Chemical structures and selected general characteristics of glyphosate and aminomethylphosphonic acid (AMPA). DT50, time for 50% degradation, MW, molar mass
Given glyphosate’s widespread use and its increasing detection in the environment, it is important to develop a simple, efficient method for routine analysis that involves minimal sample handling and no derivatization [12]. Direct analysis of glyphosate and AMPA can be performed with an ion-exchange column. The use of an ion-exchange column increases the chromatographic retention of non-derivatized glyphosate and AMPA, and therefore allows direct injection of the samples [16,17,18]. However, the elimination of sample preparation work can result in reduced sensitivity and a narrower linear dynamic range compared with use of enrichment and derivatization steps [16]. Previous direct injection methods involved the chromatographic separation of the compounds using an isocratic elution and a mixed-mode reversed phase and a weak-anion-exchange column [16], an anion-exchange column [17], or a cation-exchange column [18]. In this work, we present a novel direct injection method for glyphosate and AMPA using a pH-gradient elution, an anion-exchange column and tandem MS (MS/MS). The method was validated with environmental surface water samples from wetlands and streams. To our knowledge, this is the first report of a pH-gradient high-performance LC–MS/MS method for the analysis of glyphosate and AMPA at ultratrace levels in environmental water samples.
Material and methods
Chemicals
Glyphosate (purity greater than 98%), AMPA (purity 99%), isotopically labelled glyphosate ([1,2-13C,15N]glyphosate; purity greater than 99%), ammonium acetate (purity 99.99%) and ammonium hydroxide (purity greater than 99%) were purchased from Sigma-Aldrich.
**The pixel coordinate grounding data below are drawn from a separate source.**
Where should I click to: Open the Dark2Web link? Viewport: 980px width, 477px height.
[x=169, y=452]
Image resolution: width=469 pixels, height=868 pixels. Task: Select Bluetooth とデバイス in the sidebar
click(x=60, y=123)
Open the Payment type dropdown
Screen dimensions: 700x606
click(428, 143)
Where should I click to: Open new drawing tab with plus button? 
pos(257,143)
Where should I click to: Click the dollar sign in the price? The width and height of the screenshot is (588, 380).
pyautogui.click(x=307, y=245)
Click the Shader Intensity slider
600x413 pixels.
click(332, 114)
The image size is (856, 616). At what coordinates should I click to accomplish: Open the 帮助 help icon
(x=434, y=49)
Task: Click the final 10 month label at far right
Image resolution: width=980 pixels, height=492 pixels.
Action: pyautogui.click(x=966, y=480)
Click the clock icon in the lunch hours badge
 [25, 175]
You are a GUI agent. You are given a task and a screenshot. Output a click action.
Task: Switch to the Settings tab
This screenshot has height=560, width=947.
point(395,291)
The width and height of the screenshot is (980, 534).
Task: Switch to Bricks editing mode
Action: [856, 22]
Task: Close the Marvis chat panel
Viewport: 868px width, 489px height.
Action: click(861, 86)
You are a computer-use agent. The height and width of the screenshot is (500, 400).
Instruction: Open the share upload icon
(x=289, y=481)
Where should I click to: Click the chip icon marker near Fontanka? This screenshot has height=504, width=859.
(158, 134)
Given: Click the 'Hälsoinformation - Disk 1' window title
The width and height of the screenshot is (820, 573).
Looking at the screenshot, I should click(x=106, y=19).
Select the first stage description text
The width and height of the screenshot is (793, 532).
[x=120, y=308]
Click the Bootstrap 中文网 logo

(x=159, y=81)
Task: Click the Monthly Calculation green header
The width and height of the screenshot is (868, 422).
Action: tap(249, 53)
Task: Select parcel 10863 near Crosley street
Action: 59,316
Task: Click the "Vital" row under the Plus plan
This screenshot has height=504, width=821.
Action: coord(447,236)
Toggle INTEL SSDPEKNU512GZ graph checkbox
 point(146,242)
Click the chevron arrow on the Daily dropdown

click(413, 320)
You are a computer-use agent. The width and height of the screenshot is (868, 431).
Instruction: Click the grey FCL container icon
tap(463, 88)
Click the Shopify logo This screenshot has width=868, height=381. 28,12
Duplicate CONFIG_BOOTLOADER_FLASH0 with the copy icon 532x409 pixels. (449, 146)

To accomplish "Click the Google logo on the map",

Ultrapure water (resistivity 16.7 MΩ cm) was obtained from a Milli-Q water purification system (Millipore, Bedford, MA, USA). Standard stock solution of 1000 mg L-1 were prepared for each standard. Standard working solutions for LC–MS/MS analysis and for sample fortification were prepared by dilution with ultrapure water.
Instrumental analysis
The MS compound optimization consisted of full-scan MS and product-ion MS/MS spectra of glyphosate, AMPA and isotopically labelled glyphosate performed under negative electrospray ionization with a 200 μg L-1 reference standard solution. After adequate separation had been achieved, MS/MS parameters were optimized for maximum sensitivity of glyphosate.
The chromatographic separation was performed with an Agilent Technologies 1290 Infinity II liquid chromatograph with a Metrosep A Supp 4 9 μm, 250 mm × 4.0 mm ion-exchange column (Metrohm, Gladesville, NSW, Australia). The injection volume was 20 μL. The mobile phase flow rate was set at 0.8 mL min-1. The mobile phase consisted of buffer A (22.5 mM NH4Ac, 30 mM NH4OH) and buffer B (45 mM NH4Ac, 10 mM NH4OH), with a gradient set as follows: 0% buffer B from 0 to 3 min, 100% buffer B from 3 to 11 min and 0% buffer B from 11 to 18 min.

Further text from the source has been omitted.